Steelcase research also shows that most companies are already planning to redesign their offices to accommodate artificial intelligence (AI) and the new working patterns it brings. As AI takes on more routine tasks, the office becomes the space for people to ideate, challenge, connect, and build trust. At Steelcase, this is not a future scenario. It is already shaping the way we design.
Steelcase insight: Flexibility is the strategy. Organizations that invest in adaptable spaces today are building for a future that AI is already shaping.
3. The flight to quality is more than just aesthetics
The Fire Horse trait: Commanding presence that others are drawn towards

70% of organizations already have or plan to move to higher-tier office properties to elevate the employee experience. Steelcase research shows how people are willing to come into the physical office for what remote work cannot replicate.
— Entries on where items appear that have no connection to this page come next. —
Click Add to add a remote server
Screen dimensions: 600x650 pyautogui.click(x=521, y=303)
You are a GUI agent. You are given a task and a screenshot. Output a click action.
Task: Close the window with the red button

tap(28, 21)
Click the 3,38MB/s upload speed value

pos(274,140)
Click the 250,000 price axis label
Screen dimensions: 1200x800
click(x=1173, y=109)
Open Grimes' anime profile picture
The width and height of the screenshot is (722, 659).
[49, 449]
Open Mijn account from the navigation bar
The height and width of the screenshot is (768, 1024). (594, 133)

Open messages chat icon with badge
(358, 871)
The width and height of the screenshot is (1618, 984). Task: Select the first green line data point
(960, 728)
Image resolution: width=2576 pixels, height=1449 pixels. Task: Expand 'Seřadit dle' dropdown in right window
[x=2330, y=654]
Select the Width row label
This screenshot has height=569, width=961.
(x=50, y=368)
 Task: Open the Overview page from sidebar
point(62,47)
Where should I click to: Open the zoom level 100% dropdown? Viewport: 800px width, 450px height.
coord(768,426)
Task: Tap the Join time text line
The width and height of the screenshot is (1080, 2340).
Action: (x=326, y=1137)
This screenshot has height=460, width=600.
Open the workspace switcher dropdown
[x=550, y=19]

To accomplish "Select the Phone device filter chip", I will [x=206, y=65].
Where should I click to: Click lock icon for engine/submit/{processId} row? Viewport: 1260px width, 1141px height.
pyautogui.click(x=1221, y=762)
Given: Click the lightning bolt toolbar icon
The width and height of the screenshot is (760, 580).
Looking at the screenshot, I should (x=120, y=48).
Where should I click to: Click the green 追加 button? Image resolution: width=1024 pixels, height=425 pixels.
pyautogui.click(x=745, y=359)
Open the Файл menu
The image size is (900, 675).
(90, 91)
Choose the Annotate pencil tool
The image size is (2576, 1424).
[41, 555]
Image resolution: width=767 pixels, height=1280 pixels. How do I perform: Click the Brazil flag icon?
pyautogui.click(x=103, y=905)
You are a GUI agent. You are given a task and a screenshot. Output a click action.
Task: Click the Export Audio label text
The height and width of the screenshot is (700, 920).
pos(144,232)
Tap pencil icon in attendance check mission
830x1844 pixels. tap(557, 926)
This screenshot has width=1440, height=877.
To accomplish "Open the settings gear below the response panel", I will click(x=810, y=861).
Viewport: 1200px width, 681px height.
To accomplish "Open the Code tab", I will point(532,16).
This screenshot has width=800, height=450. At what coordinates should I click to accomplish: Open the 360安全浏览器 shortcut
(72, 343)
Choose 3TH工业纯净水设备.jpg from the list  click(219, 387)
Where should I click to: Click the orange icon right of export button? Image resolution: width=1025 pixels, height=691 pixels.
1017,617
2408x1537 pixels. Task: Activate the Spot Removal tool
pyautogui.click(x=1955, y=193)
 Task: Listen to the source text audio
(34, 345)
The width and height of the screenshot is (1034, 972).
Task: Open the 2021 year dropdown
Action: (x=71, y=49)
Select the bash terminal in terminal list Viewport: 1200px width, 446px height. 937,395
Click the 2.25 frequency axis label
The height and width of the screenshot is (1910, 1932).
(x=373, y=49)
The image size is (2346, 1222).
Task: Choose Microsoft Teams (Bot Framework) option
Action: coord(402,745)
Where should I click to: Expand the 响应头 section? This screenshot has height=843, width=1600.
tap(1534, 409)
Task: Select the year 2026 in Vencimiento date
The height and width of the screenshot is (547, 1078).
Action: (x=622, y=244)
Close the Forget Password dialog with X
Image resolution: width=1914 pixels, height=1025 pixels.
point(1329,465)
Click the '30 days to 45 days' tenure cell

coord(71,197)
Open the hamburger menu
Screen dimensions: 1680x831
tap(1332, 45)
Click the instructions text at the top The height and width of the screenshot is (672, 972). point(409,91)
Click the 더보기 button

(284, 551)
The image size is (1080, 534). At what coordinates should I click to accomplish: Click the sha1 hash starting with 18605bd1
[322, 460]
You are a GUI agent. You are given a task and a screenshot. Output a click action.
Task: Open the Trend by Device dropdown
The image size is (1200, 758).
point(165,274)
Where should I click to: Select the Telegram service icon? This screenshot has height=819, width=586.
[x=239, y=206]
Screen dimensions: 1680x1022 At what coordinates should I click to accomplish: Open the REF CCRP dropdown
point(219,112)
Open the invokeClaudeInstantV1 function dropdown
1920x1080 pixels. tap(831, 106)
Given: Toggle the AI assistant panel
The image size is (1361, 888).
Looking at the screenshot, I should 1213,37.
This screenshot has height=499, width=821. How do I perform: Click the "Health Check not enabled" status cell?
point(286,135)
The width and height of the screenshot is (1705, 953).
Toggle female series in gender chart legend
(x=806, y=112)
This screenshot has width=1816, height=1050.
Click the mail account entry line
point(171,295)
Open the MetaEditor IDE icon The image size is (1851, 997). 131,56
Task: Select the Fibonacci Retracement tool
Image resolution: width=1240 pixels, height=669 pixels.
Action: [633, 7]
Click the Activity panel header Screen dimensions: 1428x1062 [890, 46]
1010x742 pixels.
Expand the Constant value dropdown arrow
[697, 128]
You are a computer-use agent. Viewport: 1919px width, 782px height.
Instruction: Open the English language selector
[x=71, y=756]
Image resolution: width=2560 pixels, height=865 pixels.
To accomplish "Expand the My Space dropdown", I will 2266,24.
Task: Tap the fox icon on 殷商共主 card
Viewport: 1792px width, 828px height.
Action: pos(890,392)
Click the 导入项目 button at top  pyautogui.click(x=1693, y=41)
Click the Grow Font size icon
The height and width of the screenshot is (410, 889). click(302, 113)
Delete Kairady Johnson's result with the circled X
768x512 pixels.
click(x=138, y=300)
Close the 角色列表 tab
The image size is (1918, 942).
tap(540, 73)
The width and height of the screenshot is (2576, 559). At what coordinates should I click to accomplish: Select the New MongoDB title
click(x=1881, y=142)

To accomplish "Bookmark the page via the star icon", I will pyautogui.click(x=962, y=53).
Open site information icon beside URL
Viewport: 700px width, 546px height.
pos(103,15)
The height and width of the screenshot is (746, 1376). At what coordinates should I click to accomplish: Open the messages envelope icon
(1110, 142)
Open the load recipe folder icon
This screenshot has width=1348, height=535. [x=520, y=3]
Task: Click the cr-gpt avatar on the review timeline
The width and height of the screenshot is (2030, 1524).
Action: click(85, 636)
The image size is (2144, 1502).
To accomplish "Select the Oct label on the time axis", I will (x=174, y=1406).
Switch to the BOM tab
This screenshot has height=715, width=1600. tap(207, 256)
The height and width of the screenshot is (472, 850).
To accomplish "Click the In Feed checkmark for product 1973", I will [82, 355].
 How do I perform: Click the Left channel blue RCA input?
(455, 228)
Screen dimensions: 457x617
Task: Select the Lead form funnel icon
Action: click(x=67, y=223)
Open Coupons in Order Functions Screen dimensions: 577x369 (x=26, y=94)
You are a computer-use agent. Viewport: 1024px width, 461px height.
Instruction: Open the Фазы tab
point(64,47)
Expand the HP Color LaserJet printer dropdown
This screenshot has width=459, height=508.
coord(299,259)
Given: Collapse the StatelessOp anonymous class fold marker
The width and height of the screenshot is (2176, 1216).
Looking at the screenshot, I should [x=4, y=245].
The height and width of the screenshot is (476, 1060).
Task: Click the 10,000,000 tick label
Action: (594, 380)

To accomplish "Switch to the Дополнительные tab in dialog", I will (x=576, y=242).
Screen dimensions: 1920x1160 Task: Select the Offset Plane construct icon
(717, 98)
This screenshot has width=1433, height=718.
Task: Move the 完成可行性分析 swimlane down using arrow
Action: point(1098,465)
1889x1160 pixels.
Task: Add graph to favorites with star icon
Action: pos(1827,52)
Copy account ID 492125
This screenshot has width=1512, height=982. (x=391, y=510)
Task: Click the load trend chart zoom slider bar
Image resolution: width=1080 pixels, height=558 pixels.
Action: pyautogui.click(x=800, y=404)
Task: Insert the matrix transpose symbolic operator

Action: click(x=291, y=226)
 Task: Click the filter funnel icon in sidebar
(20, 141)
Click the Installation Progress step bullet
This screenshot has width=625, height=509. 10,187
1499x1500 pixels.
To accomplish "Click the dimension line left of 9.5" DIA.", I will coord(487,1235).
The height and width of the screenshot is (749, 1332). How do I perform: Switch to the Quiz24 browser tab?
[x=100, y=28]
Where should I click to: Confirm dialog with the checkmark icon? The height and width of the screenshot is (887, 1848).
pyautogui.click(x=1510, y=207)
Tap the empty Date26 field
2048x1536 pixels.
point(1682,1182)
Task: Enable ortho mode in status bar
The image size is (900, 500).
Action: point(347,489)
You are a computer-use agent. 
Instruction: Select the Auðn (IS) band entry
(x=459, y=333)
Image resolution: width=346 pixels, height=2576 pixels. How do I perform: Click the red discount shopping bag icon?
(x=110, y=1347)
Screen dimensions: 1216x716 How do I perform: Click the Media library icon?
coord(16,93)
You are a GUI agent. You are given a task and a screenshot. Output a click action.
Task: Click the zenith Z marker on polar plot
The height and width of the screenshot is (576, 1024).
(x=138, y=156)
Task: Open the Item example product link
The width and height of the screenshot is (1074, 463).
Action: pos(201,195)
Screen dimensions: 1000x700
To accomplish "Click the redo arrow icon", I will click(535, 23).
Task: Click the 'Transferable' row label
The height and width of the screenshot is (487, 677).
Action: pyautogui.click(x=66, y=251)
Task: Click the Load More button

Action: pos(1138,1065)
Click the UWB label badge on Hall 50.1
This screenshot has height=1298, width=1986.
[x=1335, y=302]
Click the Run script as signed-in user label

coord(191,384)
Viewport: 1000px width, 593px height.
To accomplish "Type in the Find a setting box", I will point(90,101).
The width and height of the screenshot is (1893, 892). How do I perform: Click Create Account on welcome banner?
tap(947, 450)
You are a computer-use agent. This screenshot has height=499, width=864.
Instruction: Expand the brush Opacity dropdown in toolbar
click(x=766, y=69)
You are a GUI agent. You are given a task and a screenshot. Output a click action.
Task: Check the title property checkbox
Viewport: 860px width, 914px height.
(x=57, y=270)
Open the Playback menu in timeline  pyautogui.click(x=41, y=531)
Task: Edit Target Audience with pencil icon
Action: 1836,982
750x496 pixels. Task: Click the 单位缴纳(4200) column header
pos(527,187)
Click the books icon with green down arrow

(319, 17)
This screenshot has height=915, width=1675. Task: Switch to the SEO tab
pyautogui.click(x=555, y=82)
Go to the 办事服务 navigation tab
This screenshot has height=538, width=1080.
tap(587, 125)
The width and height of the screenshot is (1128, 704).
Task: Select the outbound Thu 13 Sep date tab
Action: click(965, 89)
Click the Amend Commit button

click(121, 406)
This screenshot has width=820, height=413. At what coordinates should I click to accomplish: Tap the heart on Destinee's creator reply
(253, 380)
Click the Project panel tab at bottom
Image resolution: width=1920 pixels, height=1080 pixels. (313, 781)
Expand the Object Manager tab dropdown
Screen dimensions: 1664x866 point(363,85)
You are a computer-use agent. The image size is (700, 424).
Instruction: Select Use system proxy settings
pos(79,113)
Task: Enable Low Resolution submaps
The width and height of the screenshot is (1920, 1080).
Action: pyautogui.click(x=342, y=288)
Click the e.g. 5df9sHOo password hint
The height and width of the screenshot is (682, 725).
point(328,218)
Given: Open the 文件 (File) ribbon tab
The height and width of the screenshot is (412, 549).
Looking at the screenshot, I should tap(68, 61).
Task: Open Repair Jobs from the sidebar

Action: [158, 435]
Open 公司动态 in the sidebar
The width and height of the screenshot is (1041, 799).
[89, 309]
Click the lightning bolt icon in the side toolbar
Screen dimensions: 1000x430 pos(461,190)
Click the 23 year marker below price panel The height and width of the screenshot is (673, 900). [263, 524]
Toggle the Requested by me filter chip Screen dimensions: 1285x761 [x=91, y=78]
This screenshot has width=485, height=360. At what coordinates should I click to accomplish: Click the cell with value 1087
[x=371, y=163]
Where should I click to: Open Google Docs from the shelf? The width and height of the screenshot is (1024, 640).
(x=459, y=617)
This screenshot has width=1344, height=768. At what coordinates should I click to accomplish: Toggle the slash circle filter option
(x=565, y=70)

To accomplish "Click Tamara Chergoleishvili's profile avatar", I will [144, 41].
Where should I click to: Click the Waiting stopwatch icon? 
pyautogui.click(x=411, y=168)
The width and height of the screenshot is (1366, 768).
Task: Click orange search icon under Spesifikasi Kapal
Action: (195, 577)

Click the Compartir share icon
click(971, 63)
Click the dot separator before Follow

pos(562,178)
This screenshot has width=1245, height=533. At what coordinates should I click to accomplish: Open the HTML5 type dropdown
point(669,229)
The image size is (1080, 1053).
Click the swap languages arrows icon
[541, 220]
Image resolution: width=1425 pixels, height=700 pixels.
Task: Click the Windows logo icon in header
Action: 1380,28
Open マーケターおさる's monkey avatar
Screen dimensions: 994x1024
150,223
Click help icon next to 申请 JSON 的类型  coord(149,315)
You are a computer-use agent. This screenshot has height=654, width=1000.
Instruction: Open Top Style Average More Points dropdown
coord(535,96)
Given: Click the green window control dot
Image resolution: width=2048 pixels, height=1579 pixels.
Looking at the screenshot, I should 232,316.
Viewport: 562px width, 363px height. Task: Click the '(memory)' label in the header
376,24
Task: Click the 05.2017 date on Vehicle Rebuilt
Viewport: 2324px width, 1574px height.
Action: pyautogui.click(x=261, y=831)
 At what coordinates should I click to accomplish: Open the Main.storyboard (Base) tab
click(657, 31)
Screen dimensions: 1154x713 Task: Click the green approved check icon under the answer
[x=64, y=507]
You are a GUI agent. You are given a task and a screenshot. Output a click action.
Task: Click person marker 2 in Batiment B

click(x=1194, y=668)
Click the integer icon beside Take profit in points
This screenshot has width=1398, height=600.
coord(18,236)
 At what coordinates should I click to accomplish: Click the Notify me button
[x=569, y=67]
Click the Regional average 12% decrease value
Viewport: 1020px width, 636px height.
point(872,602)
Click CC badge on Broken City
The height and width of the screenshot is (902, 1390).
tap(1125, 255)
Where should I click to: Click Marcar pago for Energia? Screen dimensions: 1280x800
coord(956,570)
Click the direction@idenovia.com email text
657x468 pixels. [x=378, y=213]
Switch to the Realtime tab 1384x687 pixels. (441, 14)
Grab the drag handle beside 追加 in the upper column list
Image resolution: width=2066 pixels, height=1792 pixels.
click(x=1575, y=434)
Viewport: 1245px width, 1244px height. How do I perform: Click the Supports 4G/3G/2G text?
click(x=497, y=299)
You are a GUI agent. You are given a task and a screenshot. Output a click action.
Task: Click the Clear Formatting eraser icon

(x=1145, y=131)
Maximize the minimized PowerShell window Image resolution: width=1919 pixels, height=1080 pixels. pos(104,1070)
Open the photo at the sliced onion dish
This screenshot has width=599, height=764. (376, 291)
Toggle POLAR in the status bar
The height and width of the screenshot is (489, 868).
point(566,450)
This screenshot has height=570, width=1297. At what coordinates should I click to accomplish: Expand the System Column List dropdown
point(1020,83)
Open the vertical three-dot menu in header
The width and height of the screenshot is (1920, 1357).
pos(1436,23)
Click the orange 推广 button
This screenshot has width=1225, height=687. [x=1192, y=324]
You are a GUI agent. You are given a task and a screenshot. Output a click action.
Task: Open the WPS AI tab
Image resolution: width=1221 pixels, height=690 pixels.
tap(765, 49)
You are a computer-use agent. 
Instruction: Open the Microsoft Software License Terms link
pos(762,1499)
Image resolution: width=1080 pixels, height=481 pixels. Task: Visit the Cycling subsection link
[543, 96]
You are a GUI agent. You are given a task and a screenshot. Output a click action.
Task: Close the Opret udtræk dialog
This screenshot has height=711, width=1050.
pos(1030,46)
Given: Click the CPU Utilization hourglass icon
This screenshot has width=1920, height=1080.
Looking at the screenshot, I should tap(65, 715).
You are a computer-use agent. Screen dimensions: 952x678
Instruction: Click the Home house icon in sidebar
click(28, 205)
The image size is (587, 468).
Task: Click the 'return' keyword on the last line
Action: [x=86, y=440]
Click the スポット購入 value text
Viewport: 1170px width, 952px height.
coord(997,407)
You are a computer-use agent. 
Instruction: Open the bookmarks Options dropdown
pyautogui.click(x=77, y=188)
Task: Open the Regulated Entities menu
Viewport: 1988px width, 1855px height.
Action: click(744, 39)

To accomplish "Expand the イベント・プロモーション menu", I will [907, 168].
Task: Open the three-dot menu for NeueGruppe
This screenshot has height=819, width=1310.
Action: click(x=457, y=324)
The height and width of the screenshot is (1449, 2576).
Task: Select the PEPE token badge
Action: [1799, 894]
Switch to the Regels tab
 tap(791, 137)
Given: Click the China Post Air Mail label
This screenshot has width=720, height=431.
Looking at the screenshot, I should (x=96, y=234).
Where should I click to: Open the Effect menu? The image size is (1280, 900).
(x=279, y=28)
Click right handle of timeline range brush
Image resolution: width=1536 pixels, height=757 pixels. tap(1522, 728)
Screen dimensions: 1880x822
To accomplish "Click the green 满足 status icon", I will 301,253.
Spontaneous conversation. Shared energy. The kind of informal knowledge transfer that happens in the corridor, not the calendar.
In Asia Pacific, where the workplace carries deep social significance and reflects what an organization stands for, an inspiring office signals care, ambition, and long-term investment in people. The flight to quality is a commitment to giving people a reason to show up.
Steelcase insight:Great spaces do more than impress. They tell people they matter. Organizations that invest in environments worth showing up to will find that the right people do exactly that.
4. The desk is no longer a fixed point
The Fire Horse trait: Free to move, with an aversion to being confined

Steelcase research indicates that most organizations are now planning for 2:1 or higher workstation-sharing ratios. The driver is not cost reduction but a genuine rethinking of what a desk is for. When people move through an office according to their work mode, be it a quiet space for focus, an open area for collaboration, a lounge setting for informal connection, the fixed desk becomes a constraint rather than a resource.
The modern office is designed for flexibility, connection, and flow. Much like the Fire Horse, it thrives on movement and resists being held in place.
Steelcase insight: Organizations that embrace dynamic desking environments are more flexible, more equitable, and better aligned to the reality of how work actually happens today.
5. Human-centered design is the enduring advantage
The Fire Horse trait: Passionate, purposeful, and community minded

Steelcase research consistently shows that the most future-ready workplace decisions are those made with both people and the long-term in mind. Inclusive design and environmental sustainability rank among the highest priorities for leaders planning their spaces.
A flexible, adaptable office is more sustainable with fewer fixed resources, lower material intensity, and longer useful life. It is also more inclusive by design, and able to accommodate a wider range of working styles, physical needs, and cultural expectations.
Steelcase’s approach to workplace planning, Community-Based Design, draws on urban planning principles to create workplaces with distinct districts for collaboration, focus, learning, and rejuvenation. The goal is an environment that feels less like an assigned seat and more like a community people want to belong to.
Steelcase insight: Organizations that design with people and the long-term in mind will build workplaces that support productivity, wellbeing and belonging for years to come.